Copy out the text lines of every entry below word for word, and leave the pictures out of your answer.

^^^^^^^^^^^^^^^^

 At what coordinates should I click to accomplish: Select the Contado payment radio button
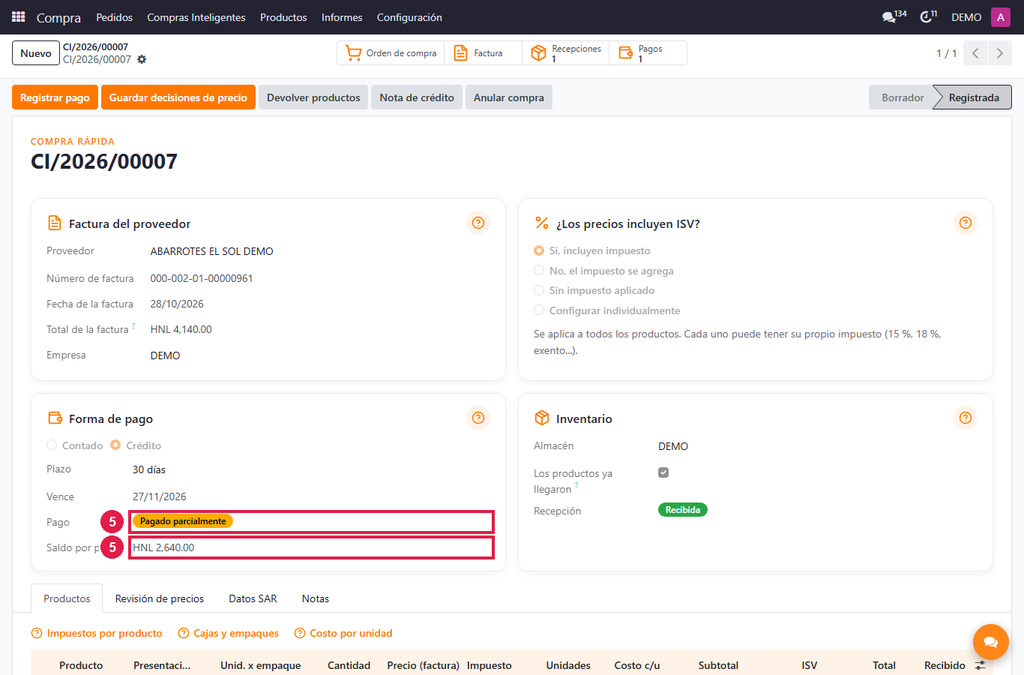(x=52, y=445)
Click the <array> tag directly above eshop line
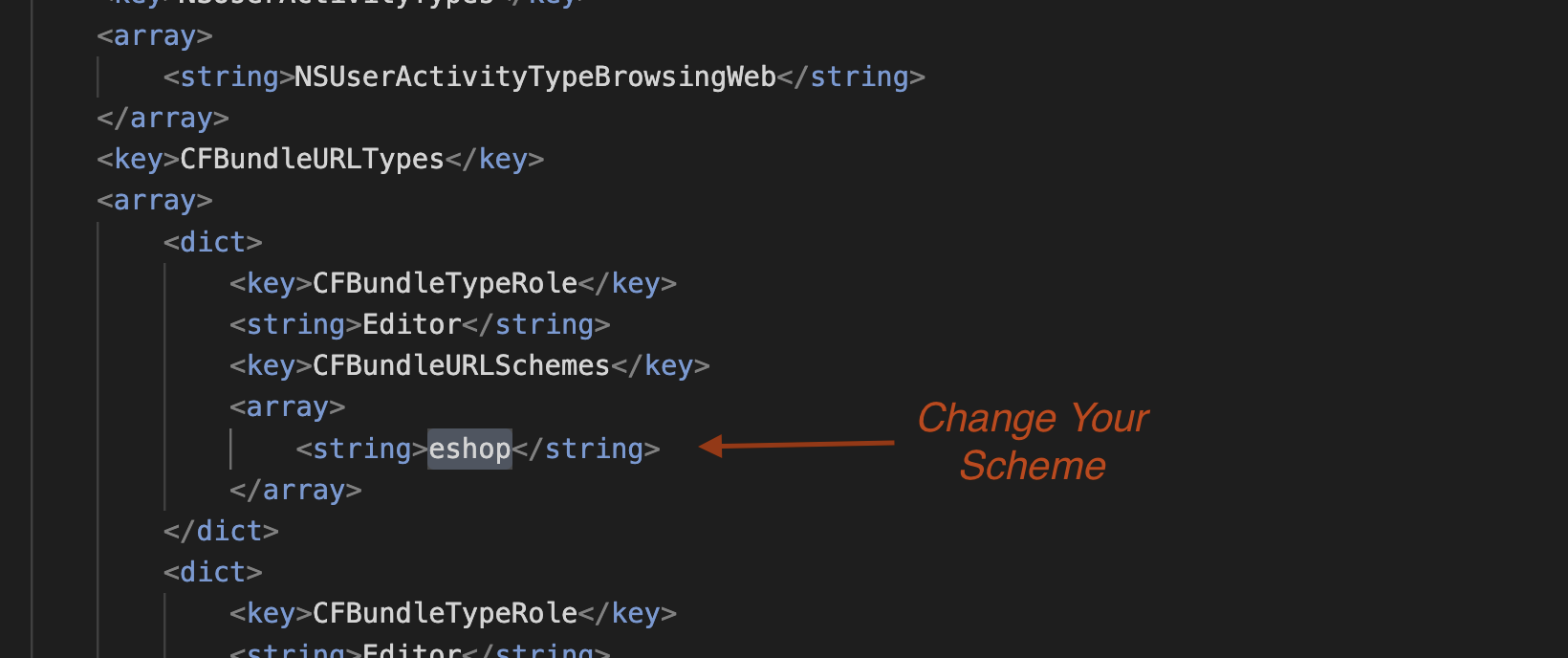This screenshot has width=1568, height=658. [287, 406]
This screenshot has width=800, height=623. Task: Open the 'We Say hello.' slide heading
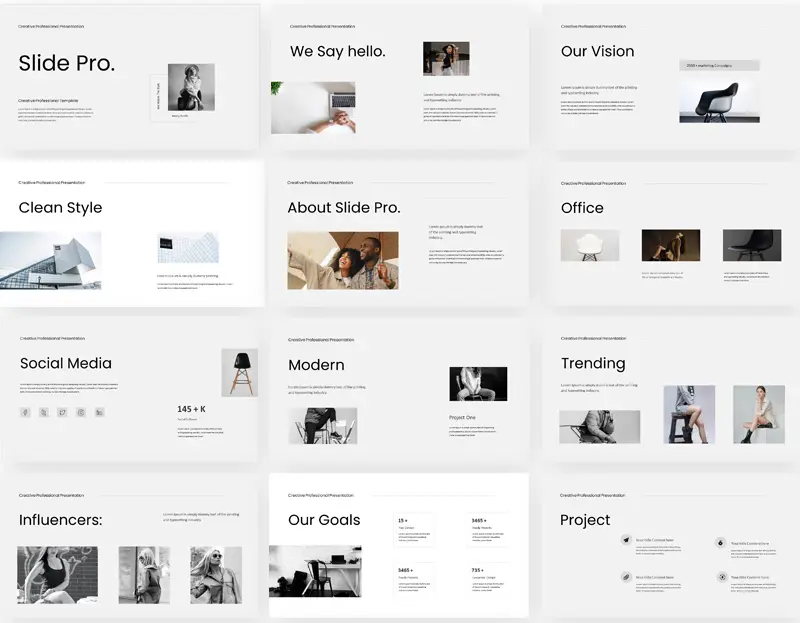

^^^^^^^^^^^^^^^^

_EXERCISE RESULT:_
 At what coordinates should I click to accomplish: Select the Contado payment radio button
(x=52, y=445)
Click the <array> tag directly above eshop line
This screenshot has width=1568, height=658. [287, 406]
This screenshot has width=800, height=623. Task: Open the 'We Say hello.' slide heading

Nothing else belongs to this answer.